The Importance of Changing Passwords

“We recently identified a bug that stored passwords unmasked,” said the Twitter Team in a recent email to over 330 million users. Essentially, if you had a Twitter account, someone could have discovered your password without encryption, black dots or hashtags hiding it. Though they found no evidence that the passwords had been compromised, the social media giant recommended that you change your password immediately.

How many times a month do you get an email or notification to update your password? Sometimes, these are proactive prompts to keep your passwords fresh and new, but as our world becomes more digitized, these are often signs of a data breach.

Please run—don’t walk—to update your passwords.
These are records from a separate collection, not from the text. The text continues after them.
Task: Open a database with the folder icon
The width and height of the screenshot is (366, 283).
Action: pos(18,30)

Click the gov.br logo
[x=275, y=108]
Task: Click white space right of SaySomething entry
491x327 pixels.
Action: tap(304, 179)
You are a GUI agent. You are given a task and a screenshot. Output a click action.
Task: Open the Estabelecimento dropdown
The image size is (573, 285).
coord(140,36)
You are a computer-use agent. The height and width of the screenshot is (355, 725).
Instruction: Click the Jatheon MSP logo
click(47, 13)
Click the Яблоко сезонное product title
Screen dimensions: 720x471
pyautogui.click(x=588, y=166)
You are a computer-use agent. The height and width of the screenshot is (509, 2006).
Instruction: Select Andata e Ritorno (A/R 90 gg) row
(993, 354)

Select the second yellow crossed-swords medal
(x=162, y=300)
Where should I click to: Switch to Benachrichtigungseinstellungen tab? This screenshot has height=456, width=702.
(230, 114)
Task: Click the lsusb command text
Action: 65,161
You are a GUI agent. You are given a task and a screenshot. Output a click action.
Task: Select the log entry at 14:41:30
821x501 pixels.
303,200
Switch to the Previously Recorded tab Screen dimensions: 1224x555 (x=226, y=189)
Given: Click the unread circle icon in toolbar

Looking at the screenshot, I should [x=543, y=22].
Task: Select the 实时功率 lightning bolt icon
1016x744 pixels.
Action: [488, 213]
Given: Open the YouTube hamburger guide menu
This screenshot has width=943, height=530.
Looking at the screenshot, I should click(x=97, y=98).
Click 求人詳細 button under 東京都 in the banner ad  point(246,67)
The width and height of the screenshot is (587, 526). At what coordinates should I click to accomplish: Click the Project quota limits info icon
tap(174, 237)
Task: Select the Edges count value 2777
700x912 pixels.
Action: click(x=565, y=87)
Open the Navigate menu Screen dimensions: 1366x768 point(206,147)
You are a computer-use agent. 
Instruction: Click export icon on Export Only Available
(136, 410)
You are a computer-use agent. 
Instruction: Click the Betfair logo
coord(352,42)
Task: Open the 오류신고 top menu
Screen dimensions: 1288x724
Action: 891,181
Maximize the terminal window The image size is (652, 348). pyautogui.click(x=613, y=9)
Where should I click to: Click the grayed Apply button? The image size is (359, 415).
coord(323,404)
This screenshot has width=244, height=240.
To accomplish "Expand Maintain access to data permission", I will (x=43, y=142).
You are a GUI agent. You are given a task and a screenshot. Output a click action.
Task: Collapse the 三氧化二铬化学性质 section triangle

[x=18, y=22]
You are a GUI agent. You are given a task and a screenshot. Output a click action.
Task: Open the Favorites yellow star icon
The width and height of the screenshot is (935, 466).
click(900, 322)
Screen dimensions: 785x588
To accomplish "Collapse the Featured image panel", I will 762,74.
The Twitter Team also highlighted another common issue when it comes to our relationship with passwords—we often use the same one across multiple devices, accounts, and services. Yes, using the same password for multiple logins makes it easier to remember, but it can put your private data in danger. After a breach, your password will probably be linked to your personal email address or another login credential, making it an easy connection for a hacker to infiltrate other accounts you are using. This is why a unique password goes a long way toward your personal and/or commercial data security.


What can you do?

1) Use a password manager.

There are lots of fantastic and reasonably priced password managers that will help you create and store unique passwords. Get the same manager on all of your devices (browser, phone, tablet, etc) and it will store them in one secure location—ready at the click of a button.

2) Change your password regularly.

When prompted by a service provider to update or change a password, do it immediately. Whether it is routine, a company policy or something serious, there is no reason to leave yourself vulnerable.

3) Follow these password creation rules.

  • Store them in a locked, protected or encrypted file. Leaving passwords on a notepad, in your email, on a Word document, or on your desktop is not secure enough.
  • Use completely unique passwords for every place you log in. Password, Password1, and Password2 are not unique, and can be exploited by even the average hacker. And if ‘password’ is in your password, please open up your browser and change it right now.
  • Pay special attention to banking, credit card, and any systems holding important customer, employee or personal data. When there is potential money involved, hackers will go the extra mile to infiltrate these systems.


Don’t help hackers steal your data—utilize these valuable steps and help protect yourself during the next breach.